Can I tell you about my Aspie’s life?

My 15 year old son. My oldest has Aspergers, and a list of other challenges. Such as life threatening food allergies, severe asthma, tibal torsion, severs disease, wolf white Parkinson’s, deficits in attention, language processing, pragmatic language skills, socialization, retrieval of learned information, fine motor skills, visual-motor integration, auditory processing delay, and sensory issues. I’m sure ive missed a few. But you get the idea. This child has many challenges.

He doesn’t learn like others of his age. But let me tell you this is one smart kid! While others are out ripping the sidewalk with their skateboards, my kiddo is reading reference books, or watching historical movies, or the discovery channel. He didn’t have the best of starts.

He was born positive for Group B Beta Strep, the deadly infant killer. He was very ill. He had a high fever, was stiff, coloring was bad, he had breathing problems, and he couldn’t regulate his temperature. He ended up in the NICU for an extended stay. I was told the day I had my first child that he wouldn’t survive the night. I was heart-broken. We had so many dreams for this child. I felt he was a blessing from God from the moment I knew I was pregnant. See I always knew this child would be special. I just didn’t understand how yet.

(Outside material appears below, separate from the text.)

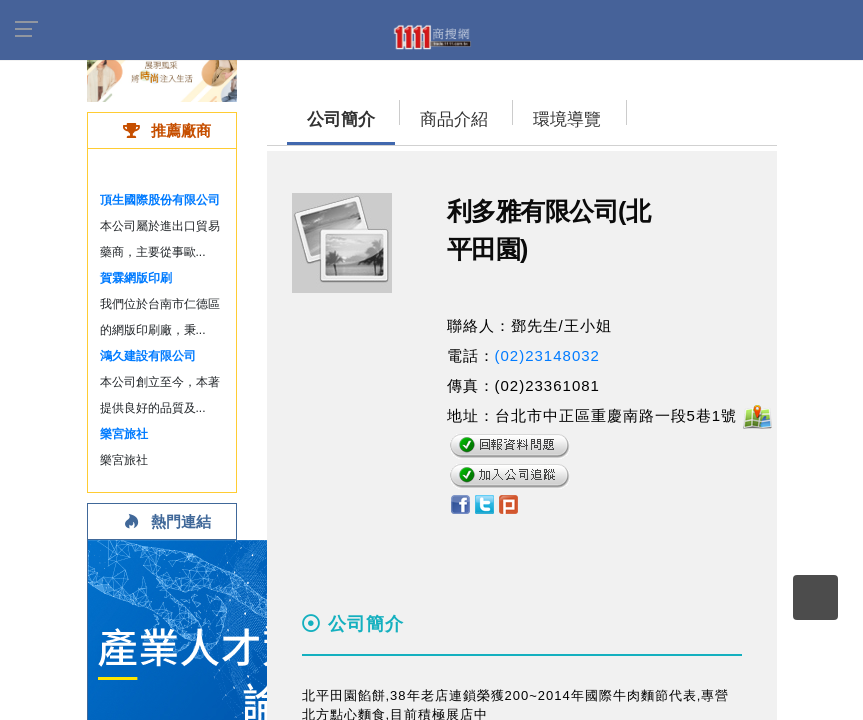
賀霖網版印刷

Our baby wasnt allowed to leave the NICU. So we went there to visit him when they would let us. His days were consumed by tests, feeding tubes, being in an oxygen machine, nurses stretching their hands through openings to check him. He wasnt held unless we were there. Still get’s me teary eyed. But our baby boy was a survivor! A fighter! We knew he was going to make it.

Because of his time at the NICU it took us weeks to get him on a schedule lol. This baby thought we’d stay up all night and play with him. He also had a broken clavicle that we didn’t know about till his 2 week check up with the pediatrician. That explained much of his crying. He loved to be held and cuddled. The closer the better.

When he turned 2 we figured out he wasnt the average 2 year old. His vocab was huge compared to children of his age. But he had just learned how to walk at 18 months, he never crawled, he drug himself. Doctors said he was fine. So in the fall he went off to a 2 hour pre school. Well that was a learning experience for us as well. Those teachers complained about our boy non stop. He doesn’t pay attention, he doesn’t listen, he fidgets, he doesn’t play with others, he doesn’t make eye contact, and he wont quit talking about airplanes. Well that warranted a visit to the doctor. Doctor again said he’s fine.

When he turned 5 we put him into kindergarten. He had a hard year. Always in trouble for “not paying attention” AKA not looking one in the eyes. By first grade we knew we had a problem. They held our boy back. The school tested him and said he was learning disabled. And they wanted to put him in the state-run class with the severely handi capped children. That answer I didn’t like. We went and had him tested. The testing process was long and tiring for us and him. Took 4 months, she saw him 2 times a day for 4 hrs a visit. She also watched him from a far on play dates and what not.

Well when the answer came in, we were relieved to have a name for what had caused our boy so much trouble. It was Autism spectrum Aspergers. At that moment in time I knew why the autism symbol was a puzzle piece. The puzzle had come together. It all made sense. Our boy was going to be ok. We just need to get him some help/therapy.

And with that we started 2 times a week at 2 hours a time for 5 years. All out-of-pocket. None of it, testing included was covered by our insurance. We made many sacrifices at that time to get our child what he needed. And I wouldn’t change a thing!

This child is now 15 years old. A’s and B’s one C. 3.49gpa. In honors classes, has friends, plays with others, can pay attention even though he is not looking at you! And is close to being an Eagle Scout. This child is awesome. He has worked with is challenges, we’ve tought him how to overcome them. No meds for anxiety. We do not agree with medicating him even though we were told to when he was 7. He is just fine. A valued part of society. Produced 25 hours of community service last year because he WANTED to. He’s a good leader, wonderful role model and older brother, and has grown into a wonderful young man. We are truly blessed to have him.

Sorry this post was so long. I just had so much to say.. Thanks for reading it all the way through.